The trip was surreal and life-changing. It was a voyage hardly anyone else got to go on. Afterward, I became really involved with veterans organizations and charities. I would visit veterans hospitals every Veterans Day—sometimes with Playboy for their Operation Playmate program—and I still donate to disabled veterans groups.


My Vietnam trip apparently inspired a scene in Francis Ford Coppola’s 1979 film *Apocalypse Now.* His version is far from the reality I lived through. I was wearing fatigues, talking with soldiers and getting to know them—not dancing around for the men. I took a little offense to the film’s portrayal, but it’s just a movie. Larry Gordon made me a beautiful scrapbook of our journey, which I donated to the National Veterans Art Museum in Chicago. It gives a much better account of what really happened!


I married Bo Belinsky in 1968 and had a daughter. Bo was a baseball player, so I ended up being on the road with him during the five years we were married. During the divorce, Playboy reached out to lend support and I returned to the Playboy family. I worked as a Bunny at the Los Angeles Playboy Club until they offered me a job as a Bunny Mother at the Denver Club. I took the position and enjoyed it, but six months later a different opportunity came up and I leapt at the chance to be Playmate and Bunny promotions director in Chicago.

It was the perfect job for me. I was responsible for onboarding, publicity and press training for new Playmates and Bunnies, which was ideal because I enjoy being in charge. I even got to escort some of the Bunnies and Playmates on their press trips. It was fabulous. Once, I flew to Japan with the Bunnies. We were treated like royalty. If you think the Kardashians are a big deal, you should have seen how people treated Bunnies back in the day!
I spent three years as promotions director before deciding to explore other career options. My second husband was a savvy businessman, and along with running companies in Chicago and a Playboy Club in St. Louis, we started to get into the horse business together. I became one of the few women in Illinois with a license to race thoroughbreds. It was a money pit, but it was exhilarating! Eventually we lost interest in horses, and in each other.
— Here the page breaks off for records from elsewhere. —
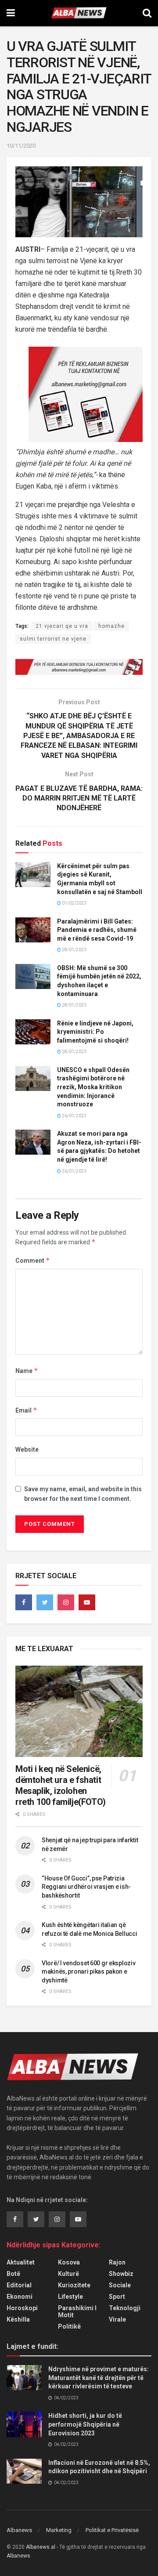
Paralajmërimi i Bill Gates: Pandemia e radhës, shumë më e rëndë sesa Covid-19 (96, 930)
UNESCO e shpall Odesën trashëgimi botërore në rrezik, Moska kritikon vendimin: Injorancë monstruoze (93, 1087)
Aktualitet (21, 2262)
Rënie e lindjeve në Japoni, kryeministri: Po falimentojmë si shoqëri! (95, 1032)
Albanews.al (40, 2547)
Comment (32, 1260)
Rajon (117, 2262)
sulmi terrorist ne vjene (53, 639)
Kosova (69, 2262)
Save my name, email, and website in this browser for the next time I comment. (83, 1493)
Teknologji (124, 2308)
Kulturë (68, 2273)
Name (26, 1370)
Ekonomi (19, 2296)
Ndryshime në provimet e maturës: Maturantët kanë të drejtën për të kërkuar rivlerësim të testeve (98, 2378)
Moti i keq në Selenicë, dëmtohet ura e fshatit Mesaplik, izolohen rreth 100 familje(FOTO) (60, 1785)
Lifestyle (70, 2296)
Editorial (19, 2285)
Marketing (59, 2530)
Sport (117, 2296)
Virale (117, 2319)
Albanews (19, 2530)
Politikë (69, 2326)
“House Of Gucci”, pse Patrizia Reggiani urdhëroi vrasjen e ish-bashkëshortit (86, 1887)
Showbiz (121, 2273)
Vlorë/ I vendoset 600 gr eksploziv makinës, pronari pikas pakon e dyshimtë (88, 1972)
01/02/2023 (73, 903)
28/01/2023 (73, 949)
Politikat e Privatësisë (112, 2530)
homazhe (111, 626)
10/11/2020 (21, 145)
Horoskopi (22, 2308)
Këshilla (18, 2319)
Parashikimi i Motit (77, 2311)
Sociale (120, 2285)
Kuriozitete (74, 2285)
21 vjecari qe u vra (62, 626)
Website (27, 1449)
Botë (13, 2273)
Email (26, 1410)
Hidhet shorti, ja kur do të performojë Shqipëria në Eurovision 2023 (85, 2424)
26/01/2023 (73, 1115)
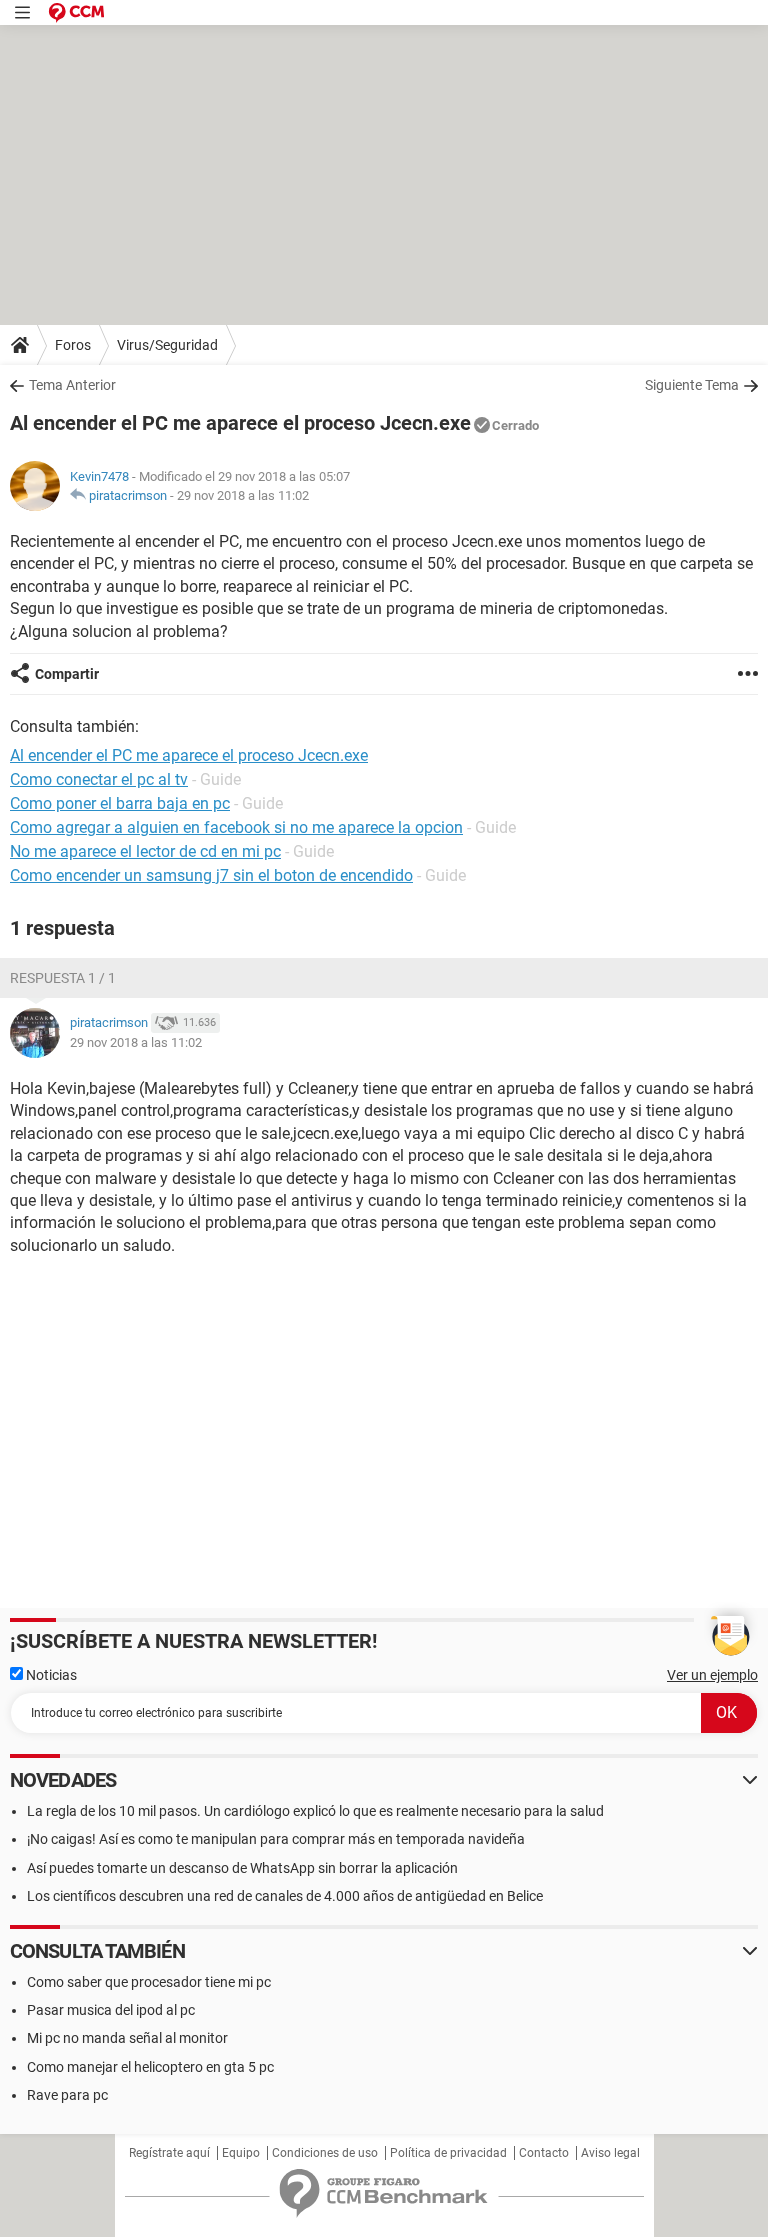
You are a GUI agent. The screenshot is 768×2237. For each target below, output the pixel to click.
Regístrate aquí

I married a third time, to a well-to-do Hollywood producer, but today I’m happily single. I figure, what else is out there? Been there, done that. I was fortunate to marry three great men, and I’m content on my own. I have my daughter and granddaughter to focus on.
Working as a real estate broker in Chicago keeps me busy. I love it so much! I’m 75 years old and every day I wake up and put on my makeup, throw on my stilettos and get down to business. I have no plans to retire or slow down.
I love what I do, but I would have loved to be a forensic scientist. When I was growing up, career options for women were limited; before I went into modeling, I had planned to become a social worker. It’s exciting to see so much progress has been made for women’s rights, but there is still a long way to go.

I’m proud of everything I’ve accomplished. I’ve traveled all over the world, met everyone I wanted to meet and been on every talk show, from Oprah to RuPaul to you name it. Now my goal is just to live long enough to see my granddaughter find success. My daughter also does real estate—she’s the one who got me into it—and I feel so proud of her. We represent three generations of strong women.

I owe a lot of my confidence to Playboy. I became a part of the Playmate sorority, and we all support each other and lift each other up. My advice for current Playmates is to take pride in posing and don’t let people denigrate you. People criticize Hugh Hefner by saying he exploited women, but it was our choice to pose. And our bodies are nothing to be ashamed of.
I have never regretted posing. It turned out fabulously and opened my eyes to my own potential. You never know how things will go until you try. Good or bad, I sincerely believe everything is a lesson. You have to put yourself out there. Sometimes you’ll fall on your face, or, in my case, get divorced three times, but that’s life.
It’s been such a wild ride, let me tell you. I have 55 years’ worth of Playboy memories, and I treasure them all. But I focus on living in the present. Every day I pull on my stilettos and go knock ’em dead!